A vereadora Débora Palermo (PL), uma das primeiras a se pronunciar, considerou como “nojenta” a festa do último domingo (14). “Uma vergonha que foi apresentada com emenda da vereadora Paolla. Quero saber o que o conselho tutelar vai fazer, e o que essa Casa vai fazer”.
Já o vereador Paulo Gaspar (Novo) avaliou como “tremenda irresponsabilidade” e “um tapa na cara do cidadão campineiro” o evento em praça pública. Gaspar prometeu apurar responsabilidades.
“Vou protocolar uma representação na Corregedoria da Câmara Municipal de Campinas para apurar, junto ao conselho de ética, a responsabilidade da vereadora Paolla Miguel, referente ao ‘Show de Horrores’ ocorrido em Barão Geraldo”.
Na sequência, o vereador Higor Diego (Republicanos), presidente da Comissão de Cultura da Câmara, também se prontificou em acionar a Secretaria de Cultura para “entender qual o crivo” pela qual passa esses eventos financiados pela pasta.
“Temos que ter mais mecanismos para que a Cultura traga mais segurança para essa Casa, pois são (eventos) de emenda de vereador, e isso mancha os demais”, disse. Segundo ele, cerca de R$ 14 milhões em emendas dos vereadores serão destinadas à Cultura esse ano.
NOTA DA VEREADORA PAOLLA MIGUEL
“Nosso #MandatoMovimento realizou o apoio ao evento Bicuda do domingo (14/04), na praça Durval Pattaro, em Barão Geraldo, por meio da destinação de uma parte da estrutura física que atendeu a população que desejou comparecer ao evento, como banheiros químicos, apoio logístico e montagem de palco. Evento que já estava organizado pelos seus produtores, que são responsáveis pela curadoria, contratação de artistas e pagamento de cachê. Nenhum ente público, nem nosso mandato, nem a Secretaria de Cultura, tiveram conhecimento prévio do conteúdo das apresentações.
Após o evento, chegou até nós que o conteúdo de algumas músicas e a apresentação de uma das artistas teria sido alvo de críticas de parte da comunidade local. Críticas que são naturais de uma sociedade diversa e democrática, que serão notificadas aos produtores pela Secretaria de Cultura para que tenham ciência do ocorrido, possam explicar o que aconteceu e avaliar suas futuras apresentações.
A Bicuda é um evento reconhecido pela juventude da nossa cidade, que já aconteceu inúmeras outras vezes em espaços públicos de Campinas, como a Estação Cultura e o Largo do Rosário, abrindo espaço para artistas jovens, pretos, pessoas trans, com origens em comunidades pobres e que retratam na sua música suas vivências cotidianas.
Reafirmamos nosso compromisso com a cultura popular e com a democratização da cultura.
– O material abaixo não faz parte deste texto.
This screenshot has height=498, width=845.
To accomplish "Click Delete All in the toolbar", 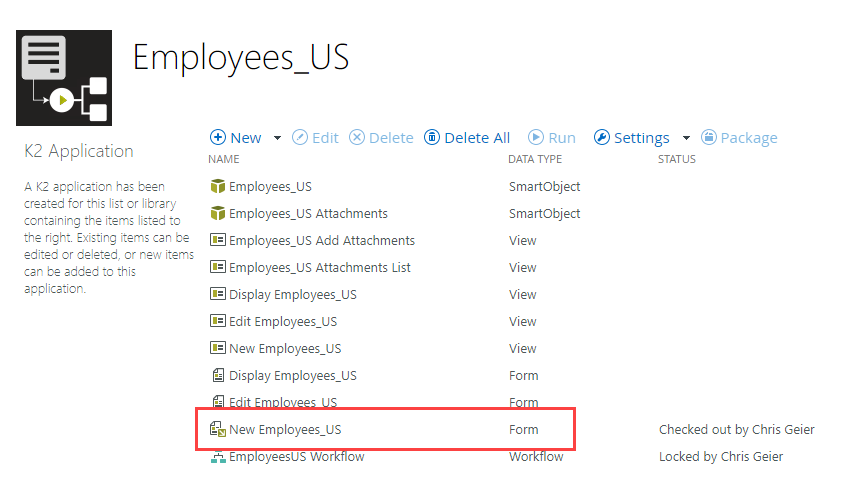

Apoiamos iniciativas de valorização da Cultura que passam pelos mais diferentes segmentos, como a cultura preta, o samba, o hip-hop, o teatro, a preservação histórica do acervo audiovisual da nossa cidade, entre muitas outras iniciativas. Respeitamos as vozes dissidentes e continuaremos dialogando com todos os setores da sociedade. Contudo, não vamos nos calar sobre a tentativa de criminalizar a cultura periférica e a comunidade LGBT, eventos públicos que reúnem a juventude, a juventude preta e periférica da nossa cidade. Eventos absolutamente pacíficos, sem ocorrências, que prezam pela ocupação dos espaços públicos com responsabilidade e segurança”.